ICE cotton rose on Monday, touching the highest level in more than a week, supported by short covering and expectations of continued demand in China as the government in the world's top textile market began stockpiling. The most-active December cotton contract on ICE Futures US gained 0.29 cent, or 0.3 percent, to settle at 83.50 cents per lb.
The day's gains followed a three-week slide. Prices spiked to an intraday high of 84.33 cents a lb on trade short covering and a lack of selling from speculators, who have been abandoning a bullish position in fiber in recent sessions, dealers said. China began stockpiling cotton from the 2013 crop, lending support to prices as it stirred hopes of another year of strong demand for fibre in the world's top consumer. "There has been talk about China changing the way it procures cotton, but they began for the season. So they're not abandoning the stockpiling program this year," said Keith Brown, president of commodity firm Keith Brown and Co in Moultrie, Georgia.
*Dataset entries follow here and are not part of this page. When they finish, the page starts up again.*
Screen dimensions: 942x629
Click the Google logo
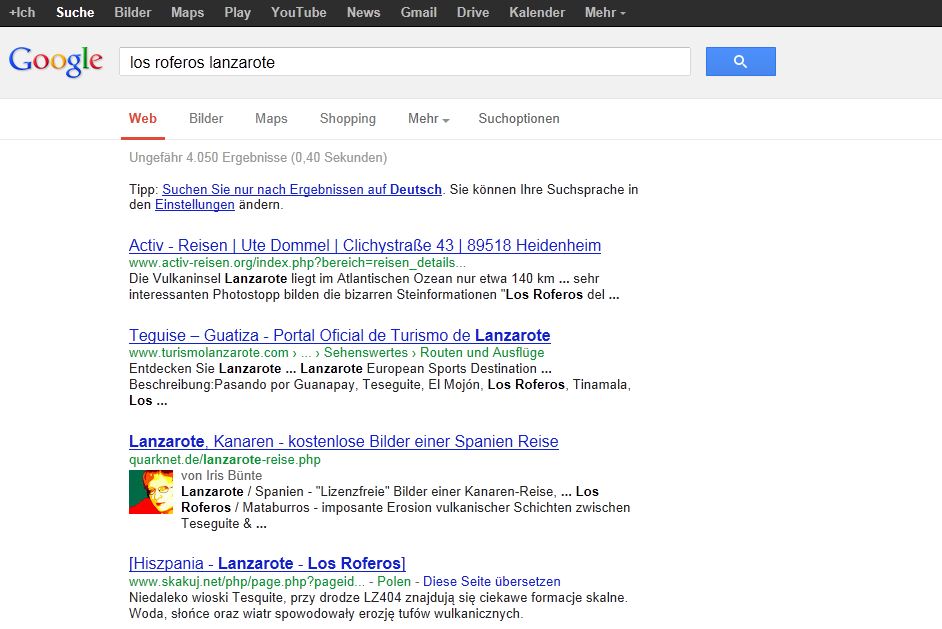point(56,61)
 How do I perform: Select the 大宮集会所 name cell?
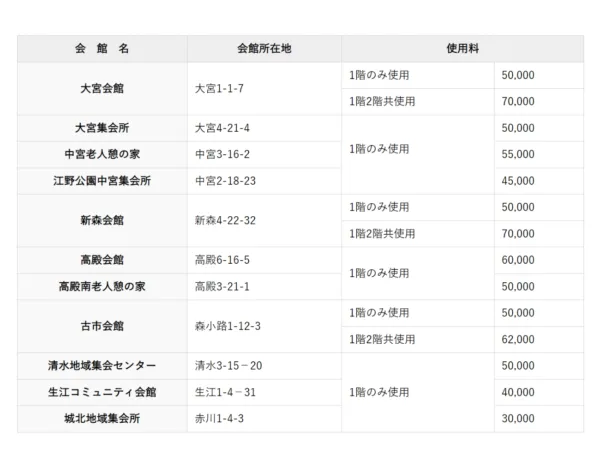tap(102, 128)
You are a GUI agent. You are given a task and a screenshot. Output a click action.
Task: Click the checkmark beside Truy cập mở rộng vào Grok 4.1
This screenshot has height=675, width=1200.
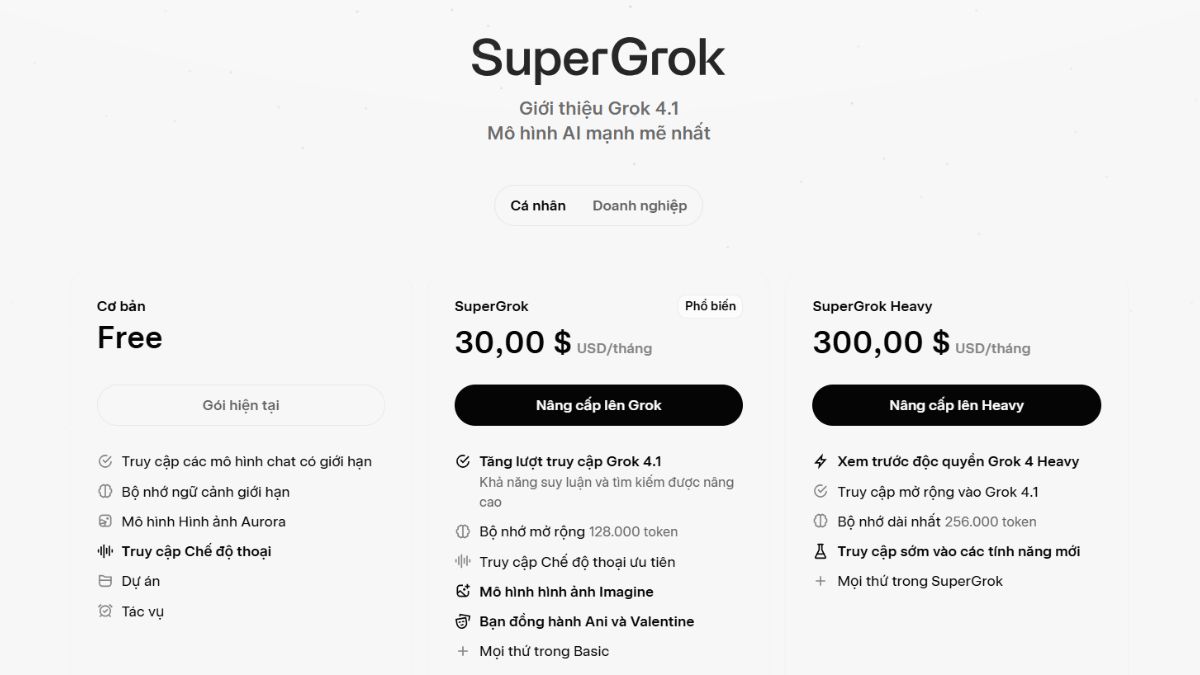click(820, 491)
China's government buying began after prices fell below a price support threshold for five days, US traders said. Earlier this year, Beijing announced plans to continue the reserve-building program it launched in 2011. The program has led to voracious demand for foreign cotton.
The start of buying, while expected, alleviated merchants' concerns that China would make any drastic changes to the program this year. China is preparing to scrap the program in favour of grower subsidies, Reuters previously reported. Speculators have nearly halved their bullish stance in cotton futures and options in the past two reporting weeks, Commodity Futures Trading Commission data showed on Friday, leaving a selling vacuum. Prices are up about 1.5 percent over the past two sessions, extending gains seen on Friday after US weekly export data showed evidence that falling prices had rekindled demand.
Even so, the second-month contract is down nearly 11 percent from last month's peak of 93.72 cents set on August 16. December prices surpassed the 200-day moving average of 83.84 cents during Monday's rally before closing lower. Dealers eyed a monthly supply and demand report from the US government due later this week, with many expecting an increased output forecast for India, the world's second-largest producer.